Haiden Huskamp1, Elizabeth Stuart2, Colleen L. Barry2, Julie Donohue3, Shelly F. Greenfield4, Kenneth Duckworth5, Jeffrey Simmons6, Zirui Song1 and Michael Chernew1, (1)Harvard University, (2)Johns Hopkins University, (3)University of Pittsburgh, (4)McLean Hospital, (5)Blue Cross Blue Shield of Massachusetts, (6)Independent
Importance:  Concerns about health care spending growth and quality of care have led to increasing interest in new models for healthcare delivery and payment.  The Alternative Quality Contract (AQC) is one such initiative launched by Blue Cross Blue Shield of Massachusetts (BCBSMA) in 2009. The AQC combines global payment with performance incentives and resembles accountable care organization models authorized under the ACA.  There is no information on the impact of these types of models on substance use disorder (SUD) service use, spending, and quality of care.  The AQC could improve SUD care by addressing the historical separation of SUD treatment financing and delivery from the rest of the health care sector. Alternatively, provider organizations at risk for a population’s total costs may avoid accepting patients with or under-provide services to high-cost individuals such as those with SUD. The AQC model may affect the SUD population differently depending on whether these services are included in the risk contract. Notably, only a subset of AQC provider organizations accepted risk for SUD treatment costs.
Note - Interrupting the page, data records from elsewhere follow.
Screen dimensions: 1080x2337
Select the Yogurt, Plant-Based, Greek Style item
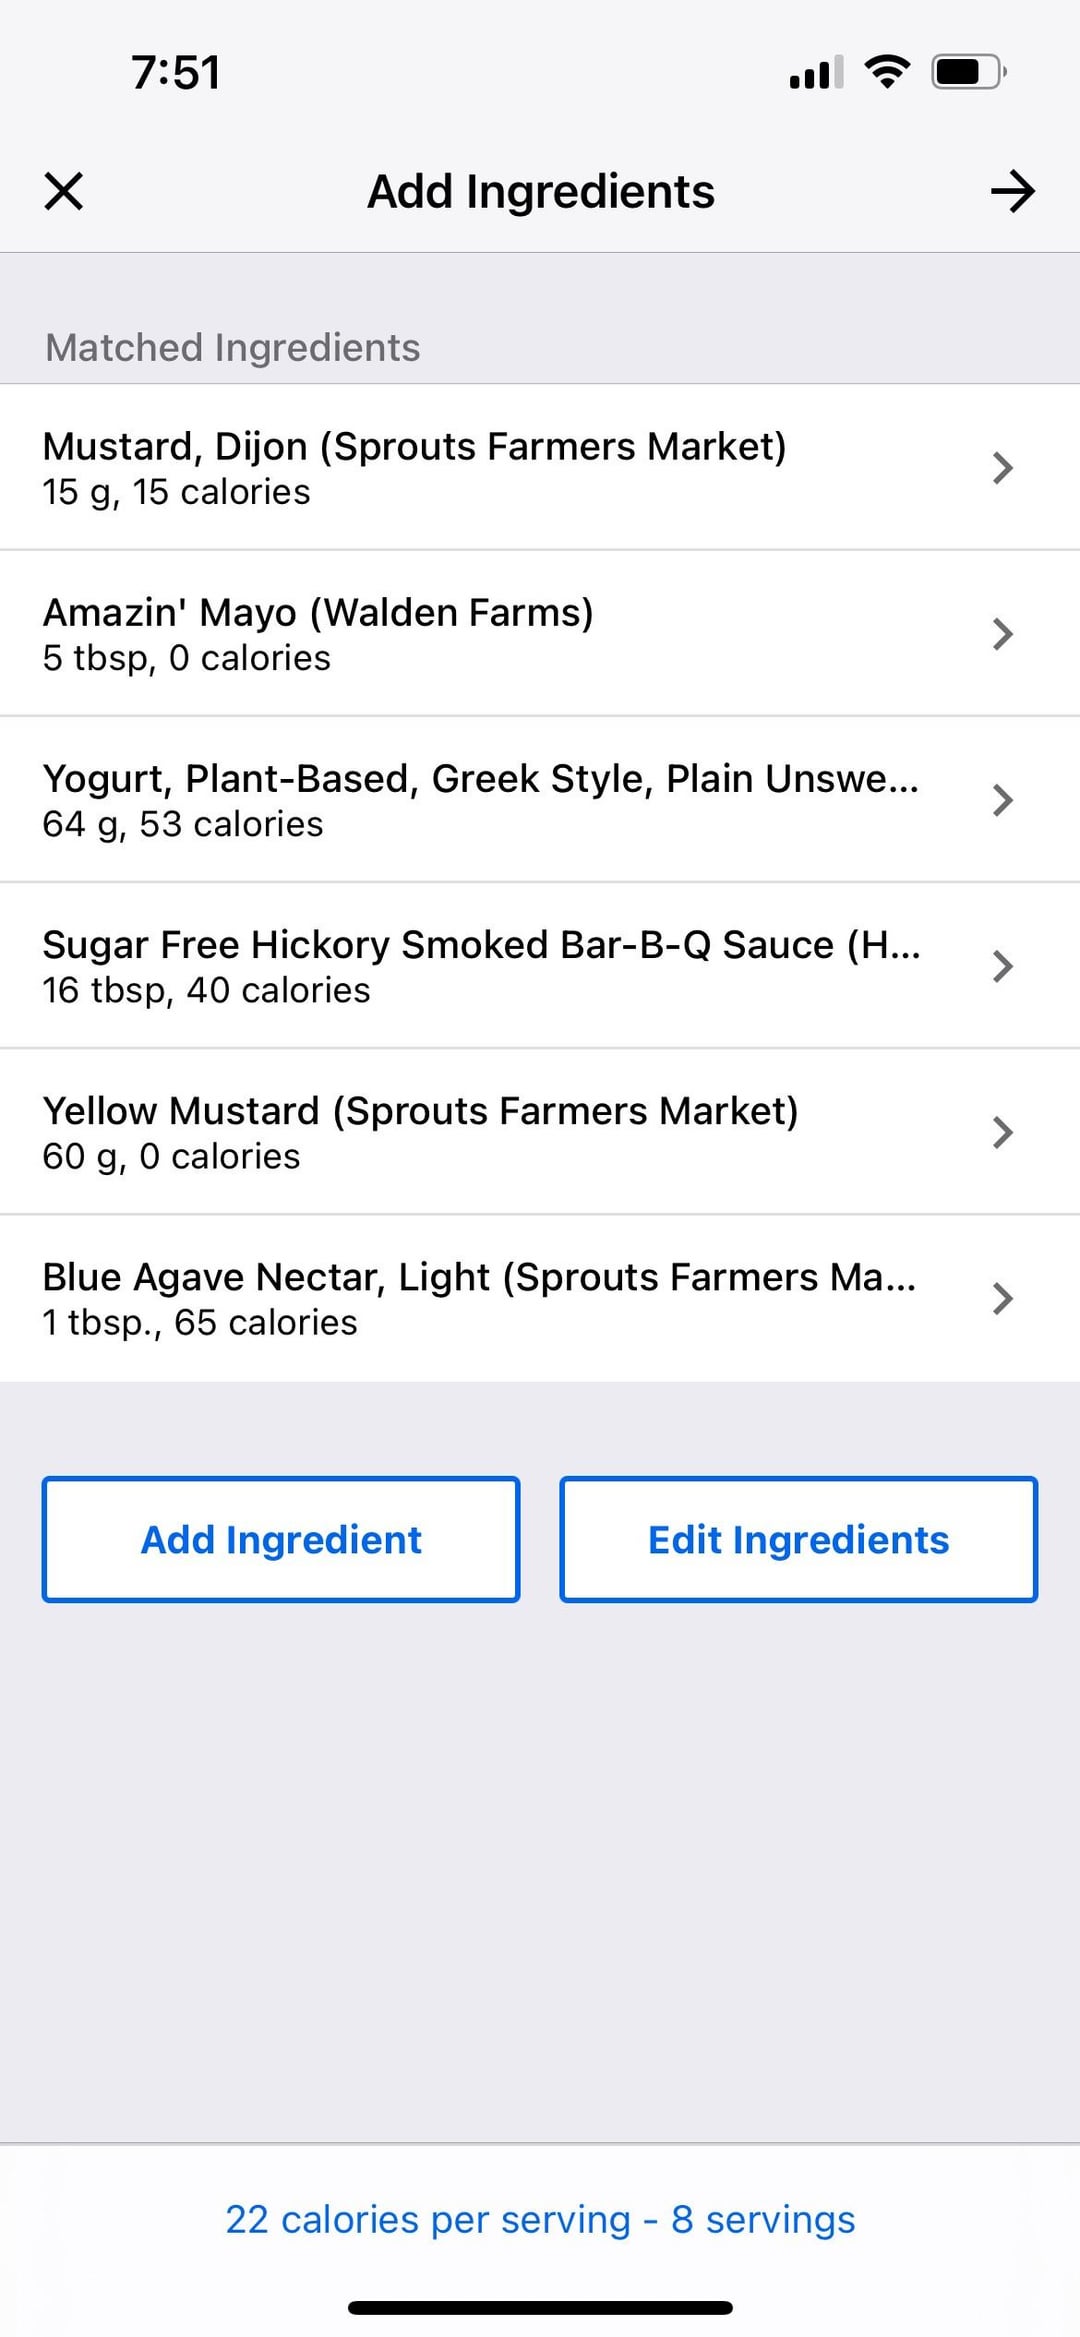tap(480, 799)
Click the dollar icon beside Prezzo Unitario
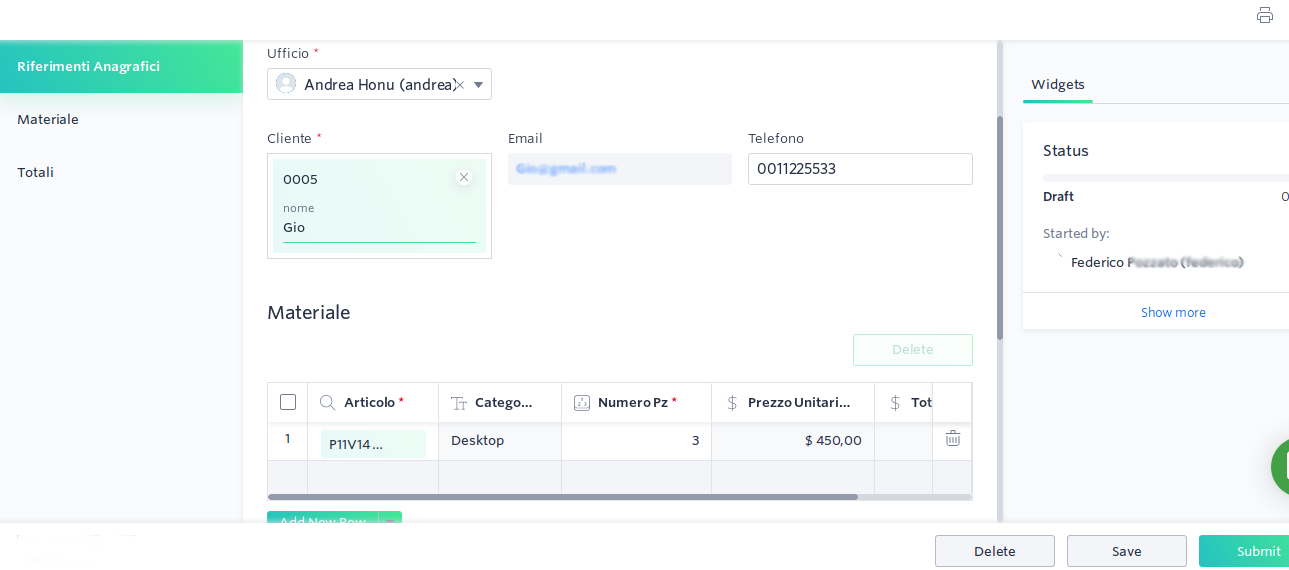Screen dimensions: 1289x570 pos(732,403)
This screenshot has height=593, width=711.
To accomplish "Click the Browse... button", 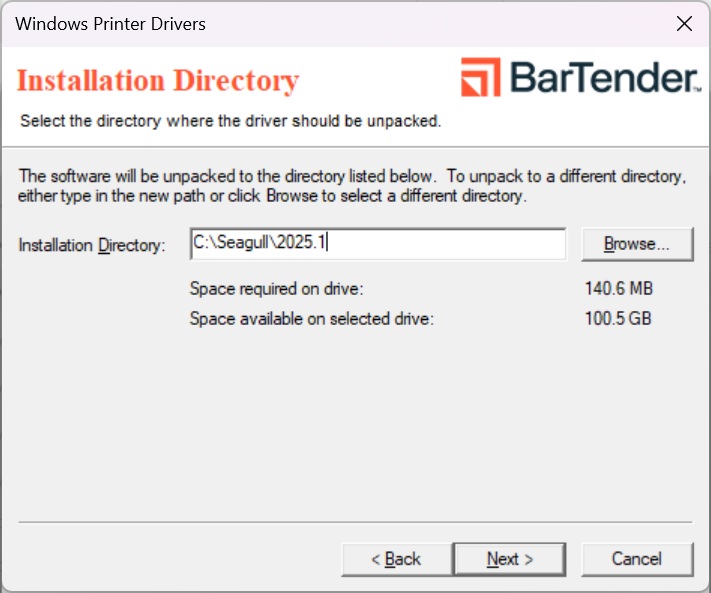I will [x=636, y=244].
Objective:  To assess the impact of AQC implementation on utilization and spending for SUD services. 

Design/Setting/Participants:  We use BCBSMA administrative claims (2006-2011) on enrollees in the intervention and comparison groups aged 13-64.  We conducted difference-in-differences analyses to study the effects of the AQC on SUD service use and spending using two-part spending models. We compare enrollees in two intervention groups – those in AQC organizations that did and did not accept SUD risk – with enrollees not participating in the AQC.  We also estimated negative binomial regression models to examine effects on the quantity of SUD services and logistic regression to examine impacts on HEDIS-based SUD performance measures -- treatment identification, initiation and engagement.

Results:  Among enrollees of AQC organizations that accepted behavioral health risk, AQC implementation was not associated with a change in the probability of SUD service use, SUD spending, or total health care spending among SUD service users.  Among enrollees of AQC organizations that did not accept behavioral health risk, AQC implementation was associated with a small increase in the probability of any SUD service use (1.71% vs. 1.58%, p=0.001), but no change in either SUD or total health care spending.  There was some evidence that AQC implementation was associated with an increased number of inpatient SUD days for enrollees of organizations that accepted behavioral health risk (11.1 vs. 9.5, p=0.01) and an improvement in the HEDIS-based treatment initiation quality metric for enrollees of AQC organizations that did not accept behavioral health risk (23.7% vs. 27.0%, p=0.01). Overall, the effects were small in magnitude. 

Conclusion and Relevance:  An understanding of the effects of implementing global payment and accountable care models on individuals with SUD conditions is important for public and private payers considering these models, as well as providers operating under these contracts.  Despite persistent concerns about under-provision of SUD services generally and with global payment models in particular, SUD service use, and spending did not decline as a result of the AQC.